Si les chasseurs-cueilleurs jahai de Malaisie possèdent plus de vocabulaire que les Occidentaux pour décrire les odeurs, les deux civilisations s'entendent quand vient le moment de les qualifier d'agréables ou de désagréables, montre une étude européenne.

Un texte d'Alain Labelle

Des observations antérieures avaient déjà permis d’établir que les communautés de chasseurs-cueilleurs sont beaucoup plus douées pour nommer les odeurs que les Occidentaux.

Les présents travaux, menés par la psycholinguiste Asifa Majid, de l’université Radboud aux Pays-Bas, montrent qu'en dépit des différences linguistiques, ces deux groupes apprécient les odeurs de la même façon.

Pour arriver à ce constat, les chercheurs ont demandé à 30 Jahai et à 30 Néerlandais de mettre des mots sur des odeurs.

Durant le test, le visage des participants était filmé afin d'évaluer leurs expressions faciales en réaction aux différentes odeurs.

L’expérience a confirmé que les Jahai utilisent plus de mots pour décrire les senteurs.
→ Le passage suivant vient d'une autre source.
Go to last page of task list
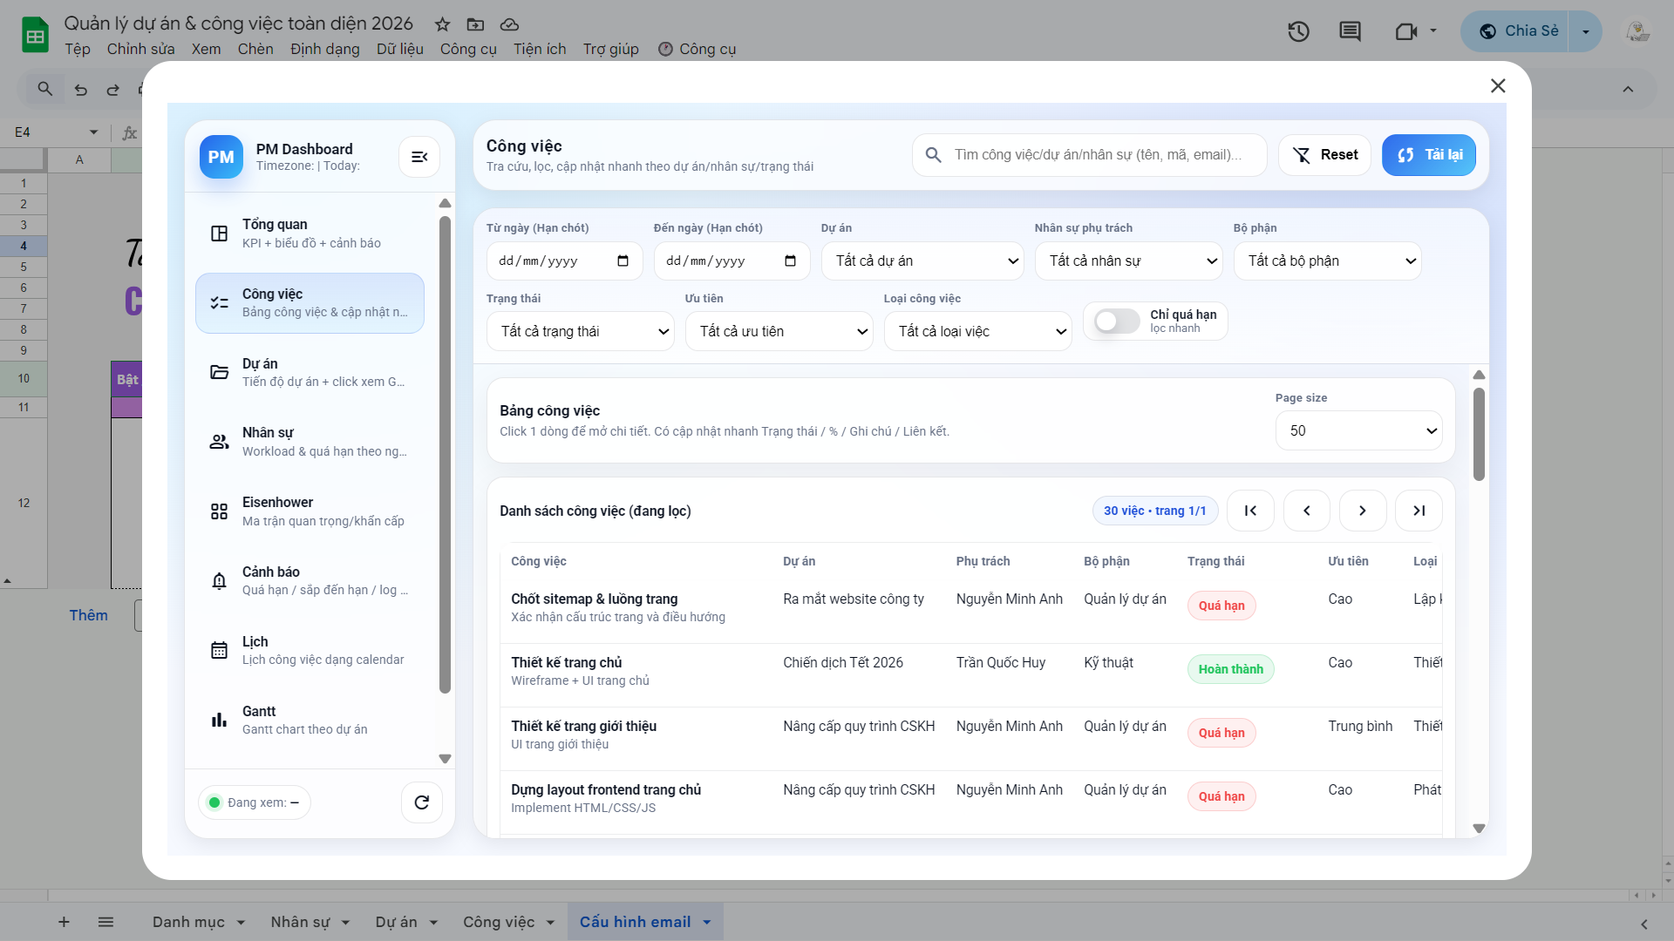The height and width of the screenshot is (941, 1674). (x=1419, y=511)
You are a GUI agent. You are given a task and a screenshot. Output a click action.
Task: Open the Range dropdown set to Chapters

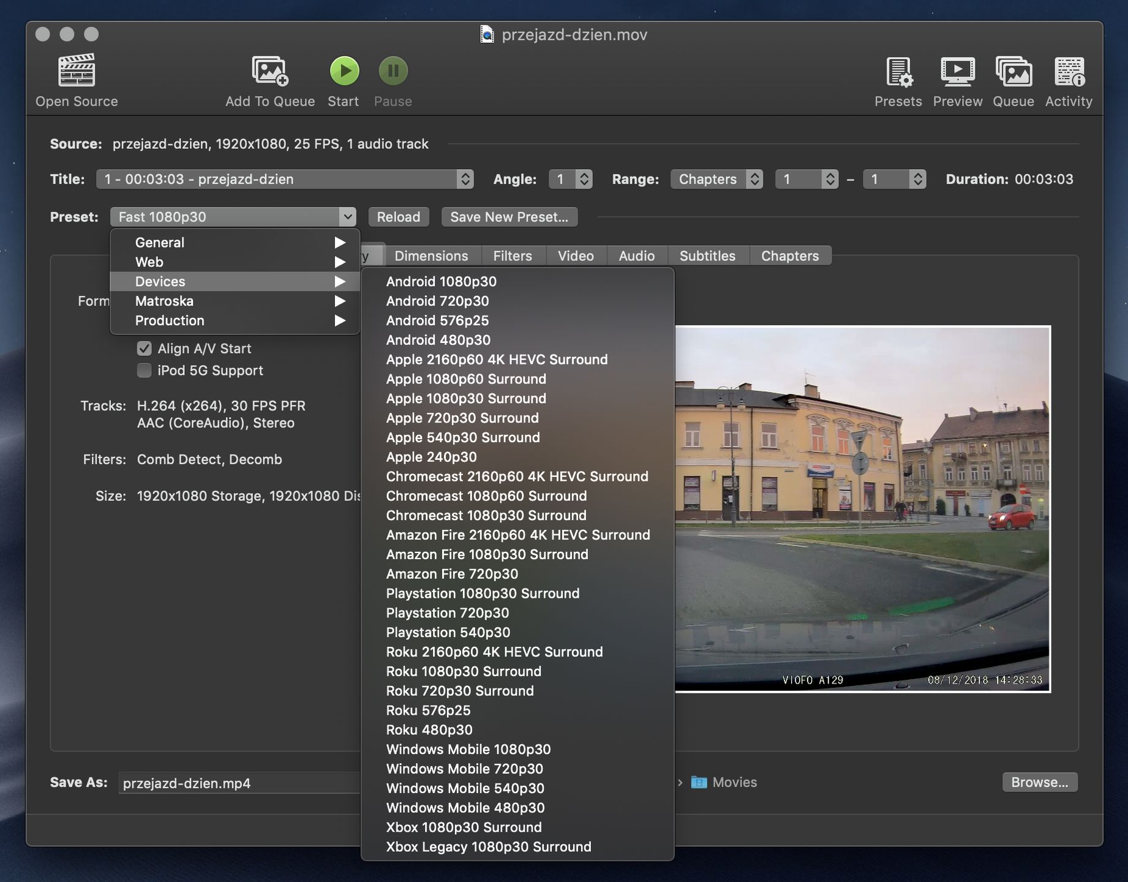[x=716, y=179]
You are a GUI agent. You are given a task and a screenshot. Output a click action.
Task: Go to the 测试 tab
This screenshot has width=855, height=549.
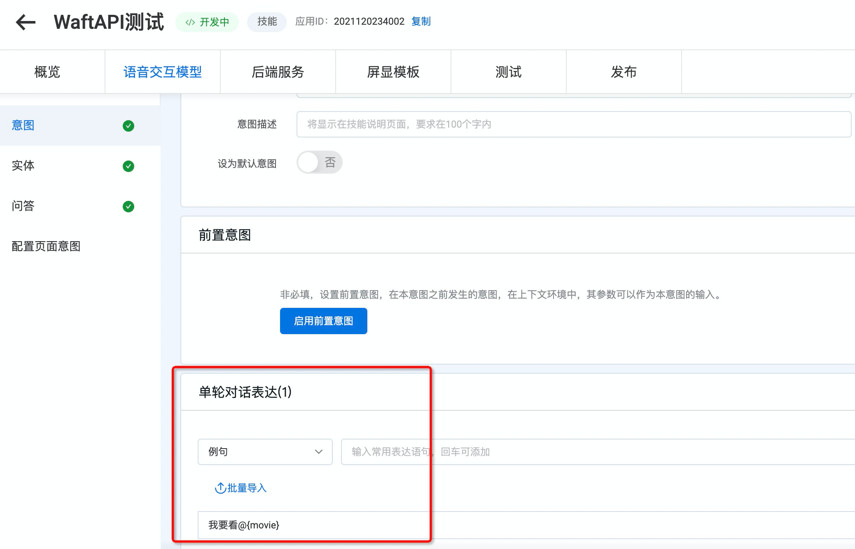[x=509, y=72]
Par comparaison avec les Néerlandais, les Jahai s’entendaient davantage sur une même description, leurs réponses étaient plus courtes, et ils répondaient plus rapidement.

Les Néerlandais semblaient avoir du mal à trouver un moyen de décrire les odeurs en raison d’un manque de vocabulaire spécifique.

Égaux devant les odeurs

Malgré ces différences dans l'utilisation de la langue, le Jahai et le Néerlandais ont réagi de la même façon aux odeurs sur le plan émotionnel : ils ont trouvé les mêmes sortes d'odeurs dégoûtantes, comme en témoigne le plissement du visage et du nez.

Des résultats qui laissent à penser que, bien que la culture façonne la langue, les odeurs sont perçues de la même manière partout dans le monde.

Le détail de ces travaux est publié dans la revue Philosophical Transactions of the Royal Society B: Biological Sciences.